Deze maand informeerde minister Kamp de Tweede Kamer over het Nederlandse aardgasbeleid. In zijn rapport over de actuele ontwikkelingen schetst hij de unieke positie van ons land binnen Europa. Binnen de Europese Unie blijken we afhankelijker van gas dan alle andere lidstaten. Zeker in een tijd van spanningen rond Rusland is het nu tijd voor een omslag.

In Nederland is het aandeel aardgas binnen het energieverbruik 41,8 procent. Dat is bijna twee keer zo veel als in buurland Duitsland, waar het aandeel 21,5 procent bedraagt. België noteert 24,3 procent. Het welvarende industrieland Zweden hoeft zich al helemaal geen zorgen te maken over Poetin. Bij de Europese koploper in duurzaamheid is het aandeel aardgas slechts 1,9 procent.

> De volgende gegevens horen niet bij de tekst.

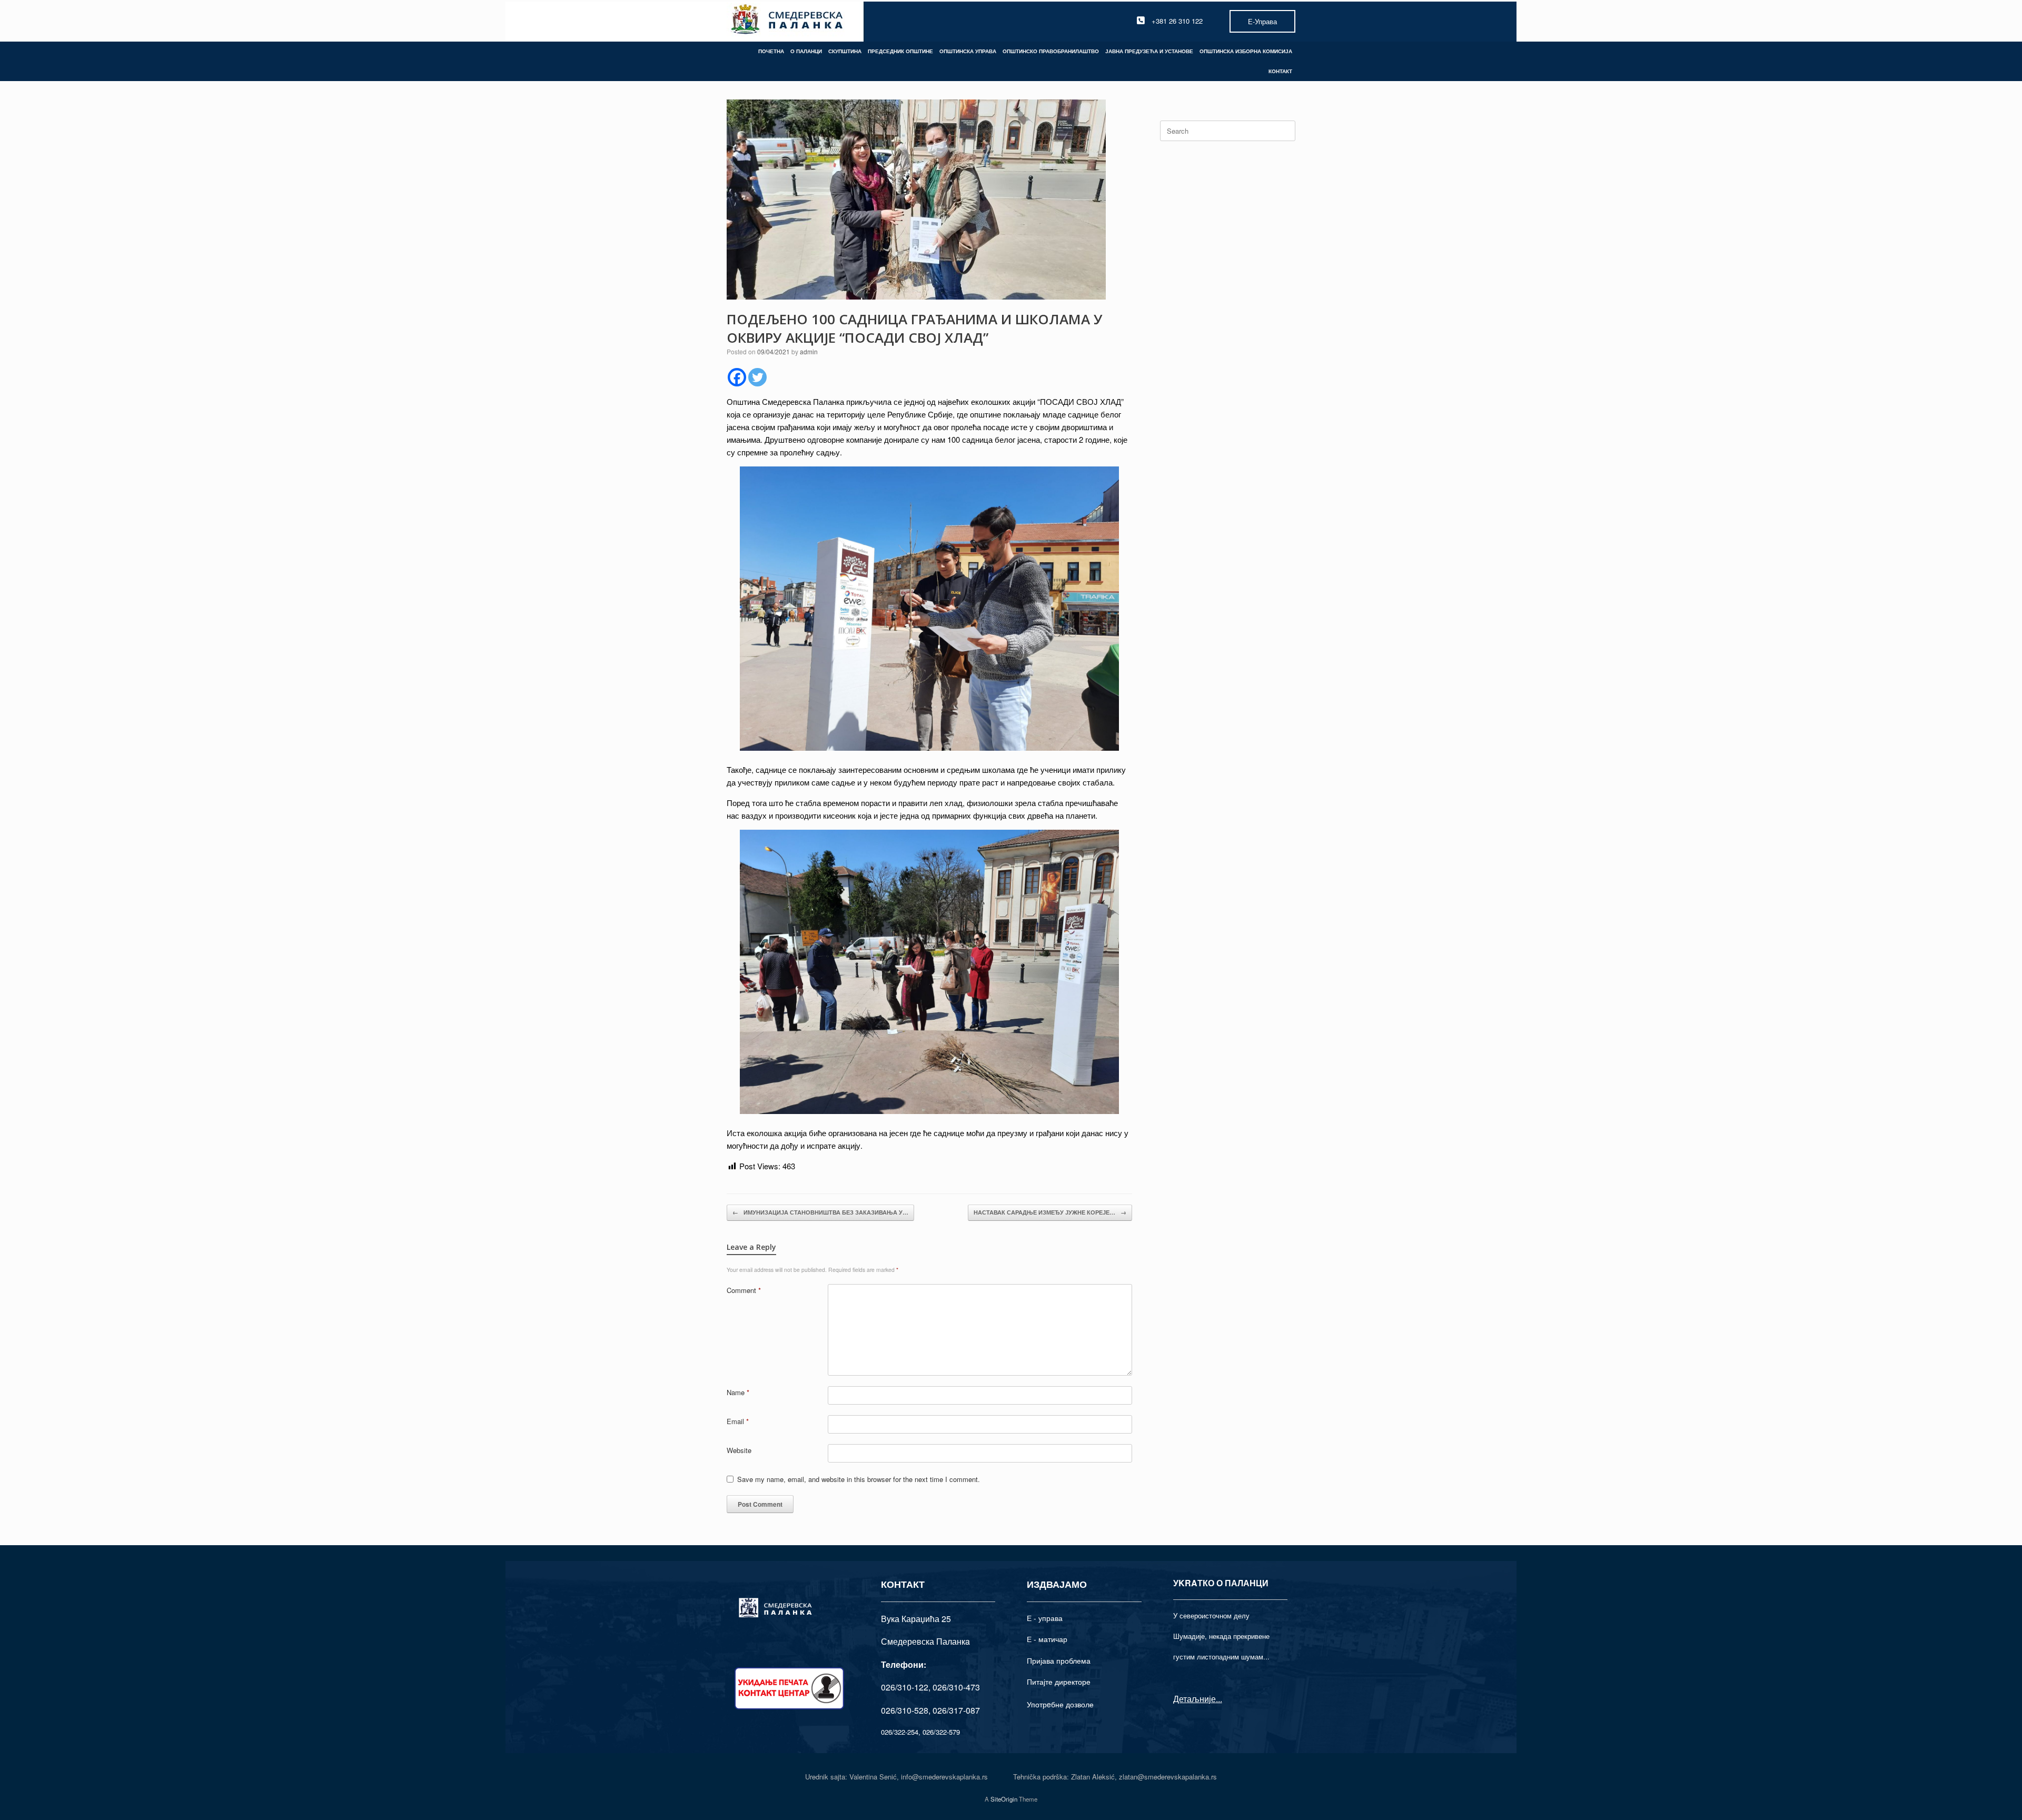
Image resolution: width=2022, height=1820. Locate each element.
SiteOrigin (1003, 1799)
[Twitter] (757, 377)
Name (738, 1392)
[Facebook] (737, 377)
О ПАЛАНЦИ (806, 51)
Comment (744, 1290)
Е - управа (1045, 1618)
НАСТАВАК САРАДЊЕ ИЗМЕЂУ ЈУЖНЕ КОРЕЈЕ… (1050, 1212)
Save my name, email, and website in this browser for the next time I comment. (858, 1479)
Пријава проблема (1059, 1660)
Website (739, 1450)
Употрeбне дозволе (1060, 1704)
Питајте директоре (1059, 1681)
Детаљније (1194, 1699)
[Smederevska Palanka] (787, 21)
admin (809, 351)
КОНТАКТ (1280, 71)
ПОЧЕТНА (771, 51)
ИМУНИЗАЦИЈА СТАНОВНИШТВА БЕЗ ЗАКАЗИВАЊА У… (820, 1212)
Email (738, 1421)
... (1219, 1699)
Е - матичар (1047, 1639)
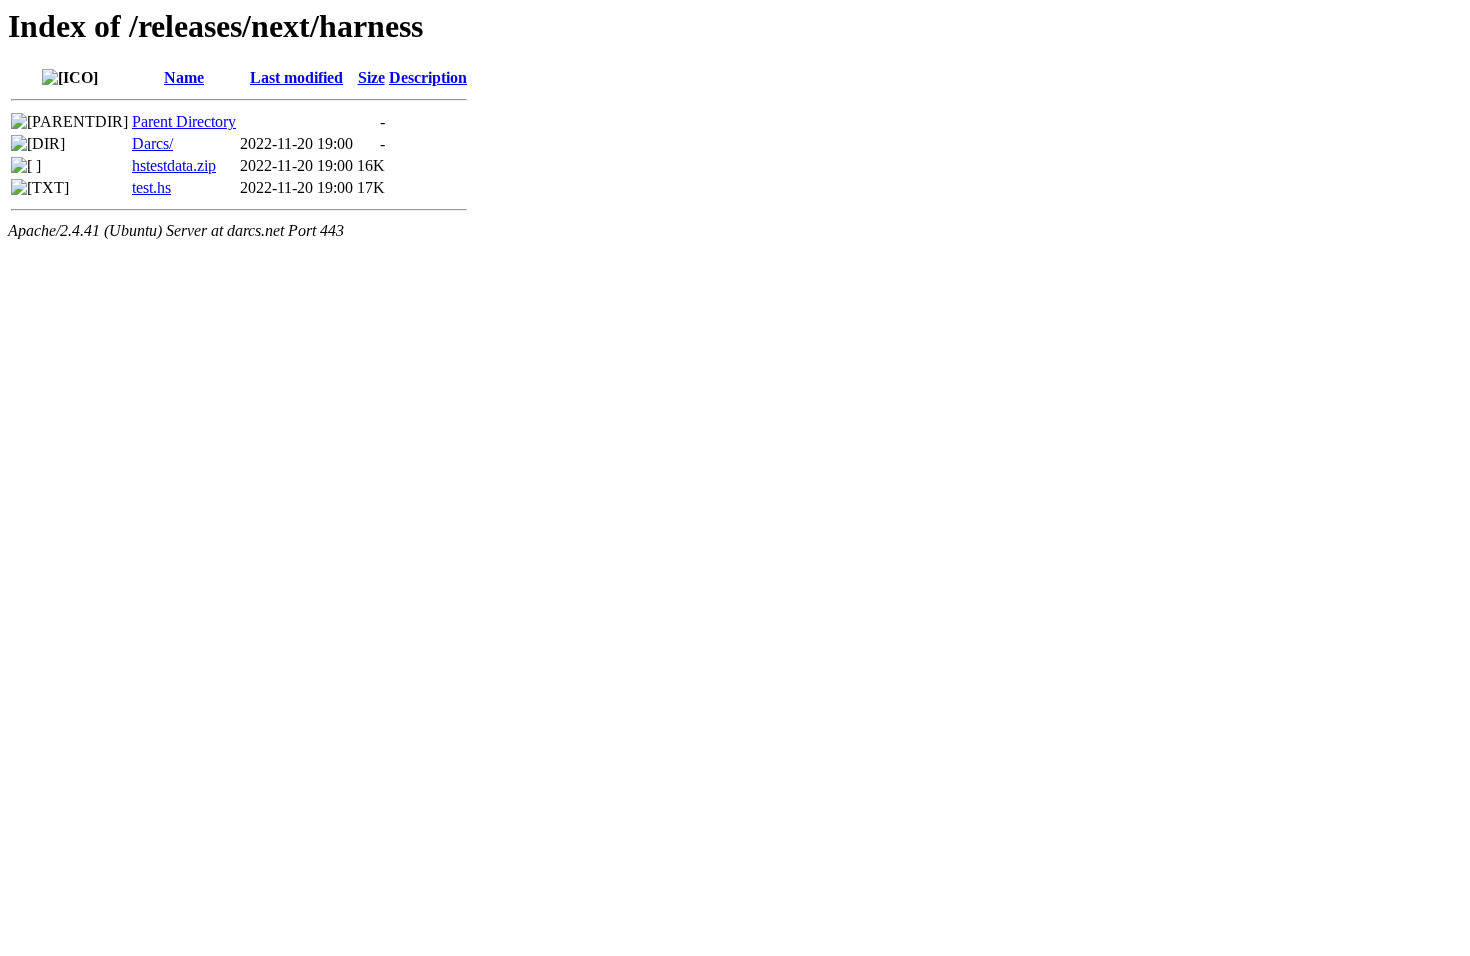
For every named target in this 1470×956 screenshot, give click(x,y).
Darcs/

Binnen het kader van het energieakkoord voor duurzame groei is Zweden dan ook een interessant studieobject. Het land heeft heel sterk ingezet op groene warmte. Meer dan 60 procent van alle gebouwen zijn er aangesloten op een groen warmtenet, terwijl afgelegen gebouwen hout stoken of een eigen warmtepomp hebben.

Helaas kijken de beleidsmakers in Den Haag niet naar het Zweedse model, maar blijft de blik halsstarrig gericht op Rusland. De afhankelijkheid van Poetin neemt bij ons alleen maar toe.

Gewicht

Volgens het rapport van minister Kamp is in 2024 het totale Nederlandse gasverbruik 2 miljard kubieke meter hoger dan in 2014. Op dit moment produceren we nog 26 miljard kubieke meter meer dan we verbruiken. Maar in 2024 is dat omgekeerd en ligt het verbruik naar verwachting uiteindelijk 8 miljard hoger dan de productie.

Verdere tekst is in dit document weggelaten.